■ **Work item**
Search the records for the string "computer", then copy each line where it appears.
Available data below:
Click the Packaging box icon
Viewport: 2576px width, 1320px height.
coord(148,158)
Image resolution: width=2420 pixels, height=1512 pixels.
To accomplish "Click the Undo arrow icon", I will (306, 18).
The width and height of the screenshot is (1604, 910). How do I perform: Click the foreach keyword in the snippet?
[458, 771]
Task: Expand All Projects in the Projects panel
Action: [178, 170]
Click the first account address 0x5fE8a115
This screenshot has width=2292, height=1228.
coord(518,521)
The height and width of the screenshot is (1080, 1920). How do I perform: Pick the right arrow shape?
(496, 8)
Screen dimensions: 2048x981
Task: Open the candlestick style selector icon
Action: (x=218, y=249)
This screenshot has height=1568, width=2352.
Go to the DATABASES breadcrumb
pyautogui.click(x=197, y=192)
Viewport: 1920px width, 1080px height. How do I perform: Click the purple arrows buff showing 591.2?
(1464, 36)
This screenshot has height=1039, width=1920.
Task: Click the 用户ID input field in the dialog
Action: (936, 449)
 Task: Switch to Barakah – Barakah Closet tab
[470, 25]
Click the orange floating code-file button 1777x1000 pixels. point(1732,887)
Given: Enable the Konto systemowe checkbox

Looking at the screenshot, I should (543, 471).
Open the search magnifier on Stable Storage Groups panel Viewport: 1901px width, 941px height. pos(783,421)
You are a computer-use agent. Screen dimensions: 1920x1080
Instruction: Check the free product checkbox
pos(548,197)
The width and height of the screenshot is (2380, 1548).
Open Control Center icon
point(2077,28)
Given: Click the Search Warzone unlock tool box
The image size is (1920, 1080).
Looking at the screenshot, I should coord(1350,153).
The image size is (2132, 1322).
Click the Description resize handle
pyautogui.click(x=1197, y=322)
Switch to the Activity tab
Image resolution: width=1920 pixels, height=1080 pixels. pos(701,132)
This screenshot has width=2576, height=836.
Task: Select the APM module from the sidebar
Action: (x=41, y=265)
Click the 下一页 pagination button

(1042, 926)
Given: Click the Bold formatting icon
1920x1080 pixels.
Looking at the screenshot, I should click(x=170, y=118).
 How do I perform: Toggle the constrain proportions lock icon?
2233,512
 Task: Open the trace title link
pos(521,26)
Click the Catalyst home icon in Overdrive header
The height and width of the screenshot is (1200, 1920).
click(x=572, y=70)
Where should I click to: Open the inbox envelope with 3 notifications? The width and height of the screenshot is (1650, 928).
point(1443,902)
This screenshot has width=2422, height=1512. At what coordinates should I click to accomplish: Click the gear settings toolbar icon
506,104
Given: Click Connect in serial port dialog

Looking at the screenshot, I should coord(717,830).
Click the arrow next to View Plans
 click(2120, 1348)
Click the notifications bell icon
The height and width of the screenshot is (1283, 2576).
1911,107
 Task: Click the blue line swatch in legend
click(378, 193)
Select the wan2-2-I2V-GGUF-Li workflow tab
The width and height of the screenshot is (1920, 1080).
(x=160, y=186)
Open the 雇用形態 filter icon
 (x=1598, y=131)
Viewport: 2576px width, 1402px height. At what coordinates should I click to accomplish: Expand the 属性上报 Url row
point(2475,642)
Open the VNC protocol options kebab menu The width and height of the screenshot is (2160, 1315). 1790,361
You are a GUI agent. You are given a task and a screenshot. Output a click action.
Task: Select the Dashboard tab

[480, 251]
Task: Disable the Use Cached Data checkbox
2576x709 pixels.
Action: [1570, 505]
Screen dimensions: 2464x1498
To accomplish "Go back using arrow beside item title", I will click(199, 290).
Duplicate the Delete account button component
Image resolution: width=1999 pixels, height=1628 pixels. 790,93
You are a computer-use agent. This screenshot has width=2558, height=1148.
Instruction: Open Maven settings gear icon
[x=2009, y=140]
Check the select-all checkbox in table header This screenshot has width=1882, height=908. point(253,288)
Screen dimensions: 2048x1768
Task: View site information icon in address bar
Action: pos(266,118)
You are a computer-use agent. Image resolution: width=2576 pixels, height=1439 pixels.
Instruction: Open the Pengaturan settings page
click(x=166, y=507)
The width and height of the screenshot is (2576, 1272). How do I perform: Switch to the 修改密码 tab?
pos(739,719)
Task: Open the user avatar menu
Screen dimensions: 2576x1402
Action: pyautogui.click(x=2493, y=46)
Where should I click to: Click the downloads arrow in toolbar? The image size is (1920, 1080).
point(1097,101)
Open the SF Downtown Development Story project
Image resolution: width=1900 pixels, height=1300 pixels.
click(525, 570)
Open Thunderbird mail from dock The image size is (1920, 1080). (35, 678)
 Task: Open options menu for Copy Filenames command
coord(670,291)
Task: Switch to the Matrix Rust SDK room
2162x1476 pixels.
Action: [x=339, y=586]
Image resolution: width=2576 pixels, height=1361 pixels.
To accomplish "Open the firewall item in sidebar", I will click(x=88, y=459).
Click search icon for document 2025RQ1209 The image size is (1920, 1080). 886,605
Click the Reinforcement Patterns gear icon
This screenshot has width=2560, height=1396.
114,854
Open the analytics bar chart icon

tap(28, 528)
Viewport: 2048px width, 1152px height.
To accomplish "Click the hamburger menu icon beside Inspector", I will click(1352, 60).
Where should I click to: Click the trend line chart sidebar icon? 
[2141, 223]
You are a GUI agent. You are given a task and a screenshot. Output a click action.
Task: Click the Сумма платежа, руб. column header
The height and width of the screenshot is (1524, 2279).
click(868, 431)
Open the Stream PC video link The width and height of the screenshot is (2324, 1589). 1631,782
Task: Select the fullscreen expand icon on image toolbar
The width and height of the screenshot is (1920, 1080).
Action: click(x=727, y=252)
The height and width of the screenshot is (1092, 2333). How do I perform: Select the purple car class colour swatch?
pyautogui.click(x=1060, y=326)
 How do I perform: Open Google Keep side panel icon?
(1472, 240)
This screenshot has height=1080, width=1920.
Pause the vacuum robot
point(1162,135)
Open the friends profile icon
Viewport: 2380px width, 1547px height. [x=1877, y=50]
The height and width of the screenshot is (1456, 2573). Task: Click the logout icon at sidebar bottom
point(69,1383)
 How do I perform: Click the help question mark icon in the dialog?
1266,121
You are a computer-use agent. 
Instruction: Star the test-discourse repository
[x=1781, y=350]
End of Available data.
■ **Answer section**
You are a computer-use agent. Screen dimensions: 1920x1080
You are a computer-use agent. This screenshot has width=2558, height=1148.
You are a computer-use agent. Image resolution: width=2576 pixels, height=1439 pixels.
You are a computer-use agent. 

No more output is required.